Months later, the Game of the Year edition went on sale at Target. I decided to purchase it and give Fallout a try. After all, Bethesda had also given us the Elder Scrolls games, so that should say something good about Fallout. Fallout 3 starts off pretty safe, with you growing up as a child in a vault that has protected you from the ravages of the radiated Wastelands. Escaping the vault was both nerve-wracking and thrilling. And stepping out into an eerily empty town with partially or mostly destroyed houses set a great, lonely tone. It was a relief to finally make it to Megaton, knowing that there actually were survivors out there. I decided to keep up with the ‘Following in His Footsteps’ quest. I wanted to see Liam Neeson *ahem* – dad – again. Unfortunately, since I’m such a Scaredy-Kat, going into the tunnels caused me minor panic attacks (Feral Ghouls, Super Mutants?!!! Limited ammo?!!), and I gave up. You have to admit, some of the creatures are very creepy. (Centaurs!!?)

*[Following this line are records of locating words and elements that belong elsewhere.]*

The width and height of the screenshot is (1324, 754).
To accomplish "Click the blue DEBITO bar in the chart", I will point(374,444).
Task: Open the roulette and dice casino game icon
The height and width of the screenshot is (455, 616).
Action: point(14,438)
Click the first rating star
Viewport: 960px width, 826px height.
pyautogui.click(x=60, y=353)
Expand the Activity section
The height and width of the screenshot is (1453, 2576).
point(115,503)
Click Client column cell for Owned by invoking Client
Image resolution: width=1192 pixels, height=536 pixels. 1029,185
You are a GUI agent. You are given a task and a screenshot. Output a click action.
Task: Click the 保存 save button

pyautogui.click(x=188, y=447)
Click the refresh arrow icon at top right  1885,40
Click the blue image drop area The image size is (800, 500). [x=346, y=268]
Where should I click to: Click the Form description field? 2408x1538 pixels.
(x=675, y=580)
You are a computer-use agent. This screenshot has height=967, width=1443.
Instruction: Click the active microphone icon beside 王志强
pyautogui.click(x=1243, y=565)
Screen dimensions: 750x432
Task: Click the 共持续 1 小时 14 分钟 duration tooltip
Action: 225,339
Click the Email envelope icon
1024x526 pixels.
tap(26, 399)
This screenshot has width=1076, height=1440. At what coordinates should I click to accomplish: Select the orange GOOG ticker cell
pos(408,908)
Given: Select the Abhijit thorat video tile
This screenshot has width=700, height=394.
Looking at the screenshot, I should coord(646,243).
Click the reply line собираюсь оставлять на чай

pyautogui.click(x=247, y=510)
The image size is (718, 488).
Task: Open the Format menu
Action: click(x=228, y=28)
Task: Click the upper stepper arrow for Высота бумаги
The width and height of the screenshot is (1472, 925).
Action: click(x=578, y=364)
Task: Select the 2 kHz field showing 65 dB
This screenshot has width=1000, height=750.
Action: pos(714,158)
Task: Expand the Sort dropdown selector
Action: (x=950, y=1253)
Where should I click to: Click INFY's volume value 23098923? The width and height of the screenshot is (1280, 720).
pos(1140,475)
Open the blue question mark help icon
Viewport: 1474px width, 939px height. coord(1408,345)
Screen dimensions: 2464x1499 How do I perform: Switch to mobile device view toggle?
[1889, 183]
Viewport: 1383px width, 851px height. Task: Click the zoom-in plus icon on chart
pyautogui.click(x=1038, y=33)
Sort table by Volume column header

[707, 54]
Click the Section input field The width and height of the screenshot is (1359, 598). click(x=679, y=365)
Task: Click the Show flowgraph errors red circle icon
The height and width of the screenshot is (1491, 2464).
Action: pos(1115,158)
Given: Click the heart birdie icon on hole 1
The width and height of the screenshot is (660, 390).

A month ago, I decided to pick the game back up, and was sucked in. I found Dogmeat, and having a companion by my side made me feel much better about traversing the Wasteland and even… tunnels. Once I had this confidence, I was able to see Fallout for the great game it actually is. There are so many aspects to Fallout, so much to do and see.
For one, this certainly is no kids game. There’s the more obvious limb exploding and violent deaths, but there’s also a lot of rough language, sexual aspects, and just plain horrific events. Visiting Minefield and seeing a smaller skeleton than most in a room that contains kids toys is just heart wrenching. The whole deserted mood of Minefield is haunting (no pun intended). Did anyone else pick up through their conversations that Jericho raped/attempted to rape Jenny Stahl? And of course, there are the perks: Lady Killer, Black Widow. There are actual sex benefits to choosing this perk (at least for a woman as a Black Widow), and one being a threesome, in fact. Nova is there for more than just viewing pleasure.
Another is that this game, the whole Fallout series, presents a unique idea that hasn’t been explored as much as a genre like fantasy has. And they do it damn well. The vistas, while fascinating as a torn apart and gritty world, don’t exactly make me want to live in such a world. But they speak strongly for what the game is portraying. The mood created in the game is often lonely, always eerie, and deserted. Most of what you encounter in the Wasteland is going to try to kill you. Finding a town might be a safe harbor, but you can’t rely on that. In fact, a lot of the towns will have something nasty lurking inside; Raiders, mines, fire ants, super mutants. But in a world like Fallout, that fits perfectly. It’s to be expected.
The story of Fallout is great because, while there is plenty of tension waiting around every corner, and you never know what you’ll encounter next, but there’s hope in this dark world. There’s hope that life will continue, despite all the hardships, and that what’s been destroyed can be rebuilt. And that’s really what keeps me playing.